As I mentioned in the source code the readXPath method at the tail is not really a part of this class and is provided for illustrative purposes and will allow us to quickly begin to get under the bonnet.

Let’s set up a piece of trivial xml for examination

<?xml version="1.0" encoding="UTF-8"?>

<root>
<people>
<person ptype = "author" century = "16th">William Shakespeare</person>
<person>Bill Smith</person>
<person ptype = "jockey">A P McCoy</person>
</people>
</root>

Assuming you had a file called test.xml in a resources folder you would action this as follows:


XPathBase xpb = new XPathBase("test.xml","resources/");
xpb.readXPath("//people/person/*/text()");

The readXPath method really belongs in another class which is more concerned with the handling of XPath expressions and manipulation than the nuts and bolts of xml document setup and preparation. The following code is an example of how this might begin to look (it won’t look anything like this in the long run, but it will give you an idea of how refactoring and reshaping a class can pay big dividends).

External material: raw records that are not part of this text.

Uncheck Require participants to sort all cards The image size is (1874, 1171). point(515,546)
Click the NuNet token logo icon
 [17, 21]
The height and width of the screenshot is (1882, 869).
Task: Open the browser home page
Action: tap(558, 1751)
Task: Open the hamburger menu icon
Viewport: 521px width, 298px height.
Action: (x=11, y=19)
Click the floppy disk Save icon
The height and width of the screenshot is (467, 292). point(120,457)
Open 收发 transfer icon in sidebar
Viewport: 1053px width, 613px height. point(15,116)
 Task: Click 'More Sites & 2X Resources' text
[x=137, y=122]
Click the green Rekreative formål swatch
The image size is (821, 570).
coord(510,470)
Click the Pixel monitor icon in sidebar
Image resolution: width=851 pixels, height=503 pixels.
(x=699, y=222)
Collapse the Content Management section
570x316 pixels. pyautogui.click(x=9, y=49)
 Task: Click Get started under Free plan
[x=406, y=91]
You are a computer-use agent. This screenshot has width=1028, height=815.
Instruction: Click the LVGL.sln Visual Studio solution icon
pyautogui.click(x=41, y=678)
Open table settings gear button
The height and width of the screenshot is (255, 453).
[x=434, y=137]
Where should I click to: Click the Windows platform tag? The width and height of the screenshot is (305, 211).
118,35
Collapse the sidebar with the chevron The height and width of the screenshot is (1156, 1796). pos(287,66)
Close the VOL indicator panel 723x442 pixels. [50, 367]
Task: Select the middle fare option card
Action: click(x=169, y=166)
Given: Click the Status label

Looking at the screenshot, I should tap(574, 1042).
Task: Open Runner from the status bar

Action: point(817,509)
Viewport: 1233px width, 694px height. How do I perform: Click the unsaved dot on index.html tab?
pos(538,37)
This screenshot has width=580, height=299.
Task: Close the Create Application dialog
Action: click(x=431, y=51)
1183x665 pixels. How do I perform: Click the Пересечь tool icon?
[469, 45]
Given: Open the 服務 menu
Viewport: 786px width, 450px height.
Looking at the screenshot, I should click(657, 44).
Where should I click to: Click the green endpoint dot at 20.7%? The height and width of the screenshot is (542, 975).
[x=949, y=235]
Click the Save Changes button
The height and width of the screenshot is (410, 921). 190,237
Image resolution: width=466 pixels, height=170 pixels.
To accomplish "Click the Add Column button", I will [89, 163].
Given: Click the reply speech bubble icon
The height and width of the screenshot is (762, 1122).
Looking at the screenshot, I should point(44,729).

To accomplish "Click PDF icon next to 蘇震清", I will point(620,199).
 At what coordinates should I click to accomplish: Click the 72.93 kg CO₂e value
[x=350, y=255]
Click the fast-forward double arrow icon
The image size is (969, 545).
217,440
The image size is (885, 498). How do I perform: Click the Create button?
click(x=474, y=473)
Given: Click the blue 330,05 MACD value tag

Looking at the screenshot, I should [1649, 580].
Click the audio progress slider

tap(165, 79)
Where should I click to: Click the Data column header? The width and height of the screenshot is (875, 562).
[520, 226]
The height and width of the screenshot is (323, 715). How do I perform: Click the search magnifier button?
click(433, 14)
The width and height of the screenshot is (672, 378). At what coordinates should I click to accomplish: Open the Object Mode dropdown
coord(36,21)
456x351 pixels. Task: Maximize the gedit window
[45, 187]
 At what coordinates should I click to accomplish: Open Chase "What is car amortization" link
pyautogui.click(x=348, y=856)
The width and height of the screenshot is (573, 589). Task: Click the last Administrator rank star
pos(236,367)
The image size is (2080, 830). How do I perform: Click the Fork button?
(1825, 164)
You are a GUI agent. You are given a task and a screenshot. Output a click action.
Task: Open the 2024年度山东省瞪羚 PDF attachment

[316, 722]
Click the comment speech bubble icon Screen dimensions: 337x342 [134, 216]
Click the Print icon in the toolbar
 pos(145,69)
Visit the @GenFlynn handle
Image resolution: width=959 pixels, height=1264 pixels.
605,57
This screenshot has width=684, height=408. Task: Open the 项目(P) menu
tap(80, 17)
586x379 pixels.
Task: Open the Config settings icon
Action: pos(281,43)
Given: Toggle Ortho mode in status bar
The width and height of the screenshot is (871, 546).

import java.util.logging.Level;
import java.util.logging.Logger;
import javax.xml.xpath.XPathConstants;
import javax.xml.xpath.XPathExpression;
import javax.xml.xpath.XPathExpressionException;
import org.w3c.dom.NodeList;

public class XPathAnalyser {
    private String expression = "";
    private String file = "test.xml";
    private String resourceRoot = "resources/";
    private XPathBase xpb;
    private XPathExpression expr;

    public XPathAnalyser(String expr) {
        expression = expr;
        xpb = new XPathBase(file,resourceRoot);
    }
    public XPathAnalyser(String expr, String xFile, String resRoot) {
        expression = expr;
        file = xFile;
        resourceRoot = resRoot;
        xpb = new XPathBase(file,resourceRoot);
    }

public void readXPath(String evalStr)
    {
        try {
            XPathExpression expr = xpb.getxPath().compile(evalStr);
            Object result = expr.evaluate(xpb.getDoc(), XPathConstants.NODESET);
            NodeList nodes = (NodeList) result;

            for (int i = 0; i < nodes.getLength(); i++) {
                if(nodes.item(i).getNodeValue() != null)
                {
                         System.out.println(nodes.item(i).getNodeValue());
                }
            }

        } catch (XPathExpressionException ex) {
            Logger.getLogger(XPathBase.class.getName()).log(Level.SEVERE, null, ex);
        }

	}

}

This will work but it has a few drawbacks, notably that the class is dependant on the previous implementation of XPathBase, and strong dependencies are a bad thing. A better implementation would take the XPath setup class in as a class object in its own right and introspect accordingly. This would allow fully separation of context from implementation, use different document models, etc. We’ll live with this limitation for the moment while we begin to construct the XPathAnalyser in a more decomposed and useful shape. Most of the refactoring is about moving to a more rigorous setter/getter paradigm.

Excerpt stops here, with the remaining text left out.